The Sudbury mining community mourned the loss of two distinguished leaders in October – Walter Curlook and Jim Ashcroft. Curlook, a former executive vice-president and vicechair of Inco, passed away October 3rd.

The Sudbury mining community mourned the loss of two distinguished leaders in October – Walter Curlook and Jim Ashcroft.

Curlook, a former executive vice-president and vicechair of Inco, passed away October 3rd. Ashcroft, a former president of Inco’s Ontario division, passed away October 12th.

Born in 1929 in the Sudbury, Curlook began working part-time at Inco at the age of 15. He went on to earn an undergraduate degree in science and a PhD from the University of Toronto and joined Inco full time as a research metallurgist in 1939.

“Curlook’s technical achievements reflected his knack for converting theories and good ideas into practical applications,” according to a profile on the Canadian Mining Hall of Fame website.
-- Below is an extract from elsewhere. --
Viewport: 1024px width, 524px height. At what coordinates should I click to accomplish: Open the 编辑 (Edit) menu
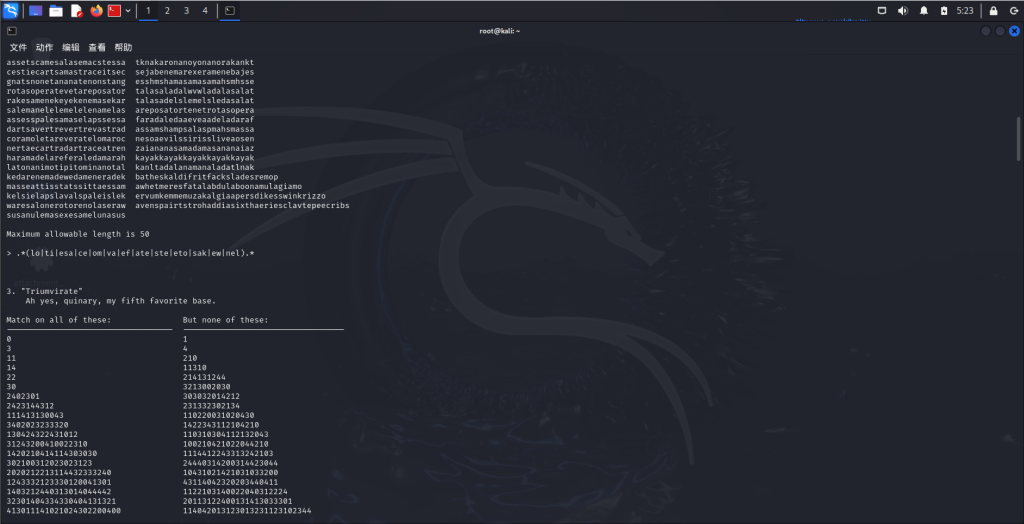click(x=71, y=47)
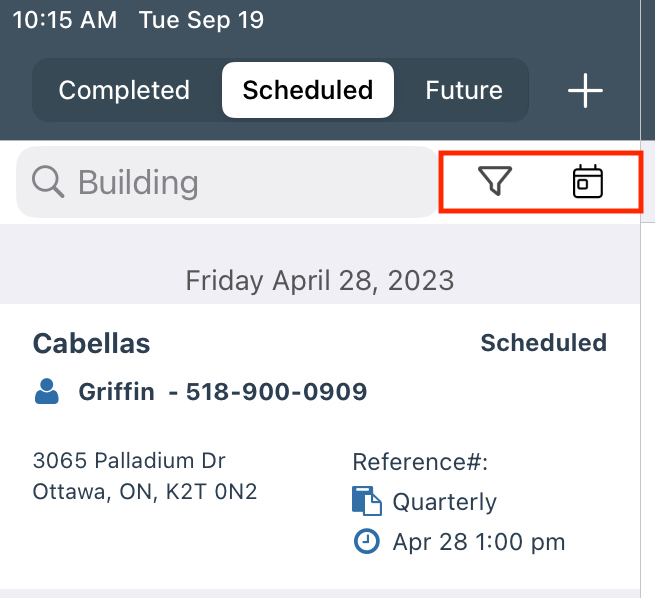The width and height of the screenshot is (655, 598).
Task: Click the Quarterly inspection type text
Action: [444, 501]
He played a key role in the development of a process to roast pelletized nickel sulphide to a granular oxide sinter of less than 0.5% sulphur, and contributed to the construction of Inco’s fluid bed roasting plant, a breakthrough which improved the feed for Inco’s refineries.
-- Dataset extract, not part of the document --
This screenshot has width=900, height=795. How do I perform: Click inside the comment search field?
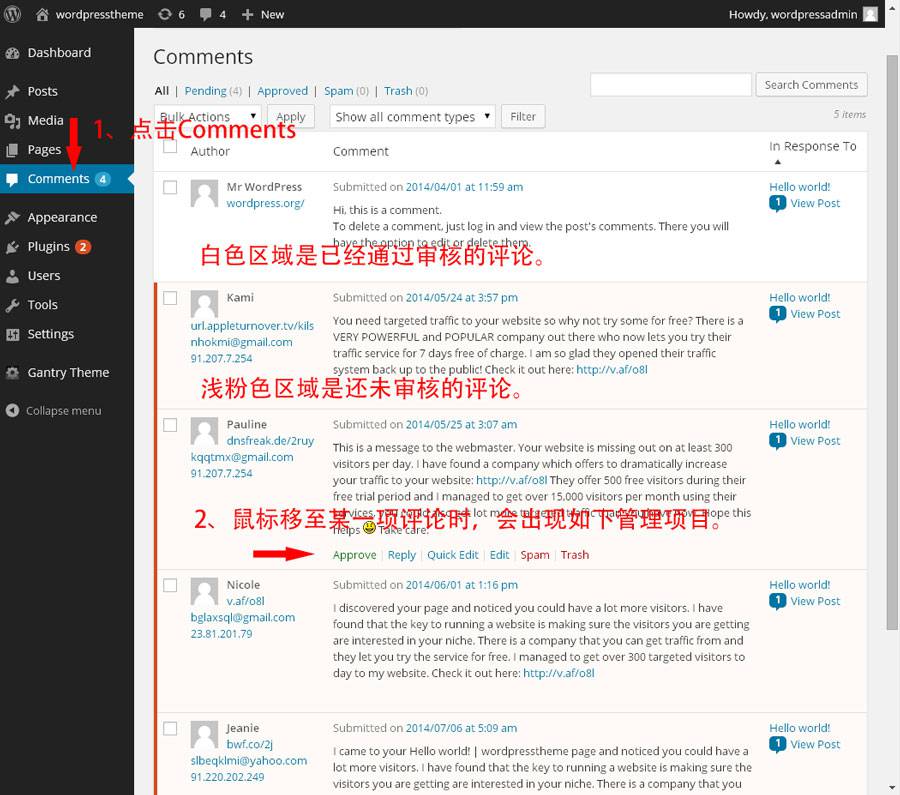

He was instrumental in advancing improvements to the carbonyl process, the introduction of vertical crater retreat mining and the use of automation and computer technology.

Curlook was inducted as member of the Order of Canada in 1996, retired from the industry the following year and went on to serve as an adjunct professor in the Department of Material Science and Engineering at the University of Toronto.

Jim Ashcroft, also began working in the mining industry at the age of 15, but in his native England. A fifth generation coal miner, Ashcroft went on to graduate from Wigan Technical College as a mining engineer, and left the United Kingdom for Sudbury in 1968 for a job at Inco’s Levack Mine.

During his career with Inco, he served as vice-president of mining and milling for the company’s Manitoba division and president of the Ontario division, retiring in 1997.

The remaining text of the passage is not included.